I chanced upon the first programme on ITV of "Britain's Biggest Loser," and boy do I wish I hadn't.
In Victorian times people paid money to watch bearded ladies, the morbidly obese or people with afflictions like The Elephant Man. We now use TV as our medium to gasp and point, but now they don't get paid, unless you count the miserly £10k prize for whoever loses the most weight. And we call it progress?
The concept of the show is just awful. These poor people have heart rending stories like having footprints on their skirts because of being kicked in the street, and not going on holiday because of the potential embarrassment of aeroplane seats.
Instead of being treated with dignity and respect, and given counselling to overcome addiction, they're bullied and humiliated by two ferocious personal trainers, one of whom screams "you've treated your body like a dustbin all your life and now your body says it's payback time!" When they're weighed, the men have to take their shirts off to give the viewers additional titillation.
There doesn't seem to be much in the way of nutritional advice either. It's all about gruelling 4 hour training sessions resulting inevitably in vomiting and hospitalisations that allow the trainers to sigh and roll their eyes about the weakness and sloth of their charges.
Of course at the end of eight weeks, when one or two of them 'triumph,' it'll be smiles and hugs and talk of journeys.
But eight weeks is nothing --- if you're 26 stone you may lose, what, five?
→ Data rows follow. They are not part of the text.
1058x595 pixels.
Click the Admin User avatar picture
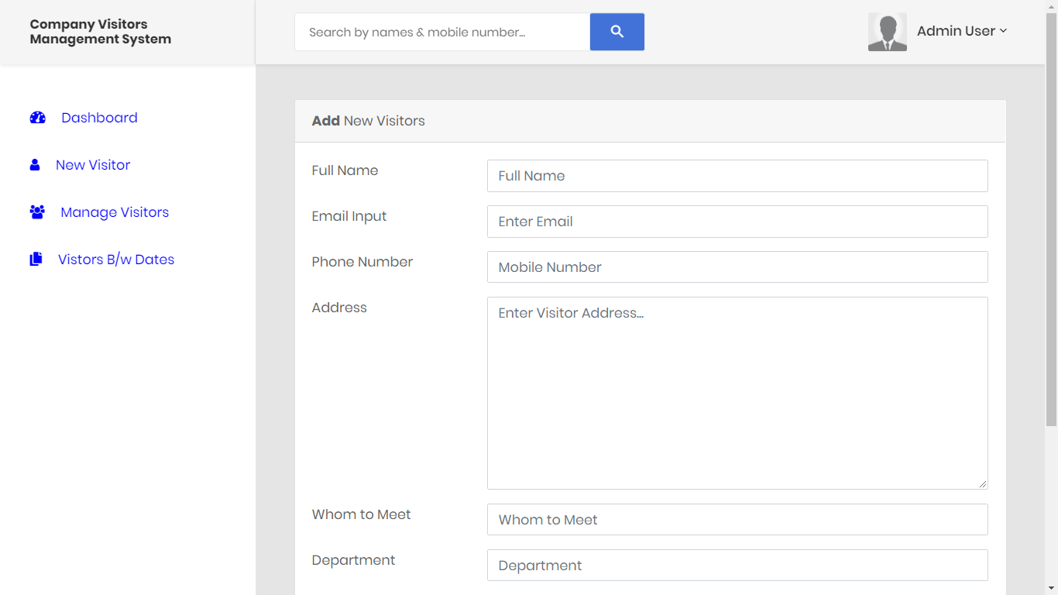(x=887, y=31)
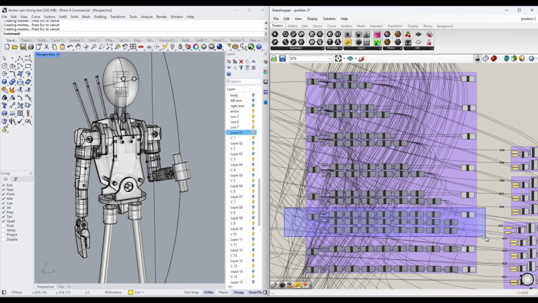Toggle the Ortho mode in status bar
The height and width of the screenshot is (303, 538).
(x=208, y=292)
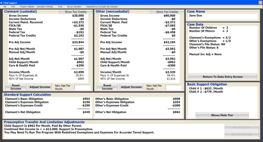This screenshot has width=263, height=142.
Task: Show Tax Credits for Other parent
Action: click(164, 12)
You're still be morbidly obese. And it's not long enough to handle the psychological issues or to change the habits of a lifetime.
Michael Parkinson was wrong when he wrote scathingly about Jade Goody representing all that was bad about modern TV. It's shows like Britain's Biggest Loser, which vilify and allow others to feel smug. Jade may not have known where East Angular was but she made a better living than she ever would have done as a dental nurse. For some of the people on Britain's Biggest Loser, this crass show may be their only chance to live beyond 30.
We should be looking seriously at ways to stem the obesity epidemic. Top of my list would be reinstating cookery lessons and PE in schools and stopping retailers and fast food outlets from supersizing everything.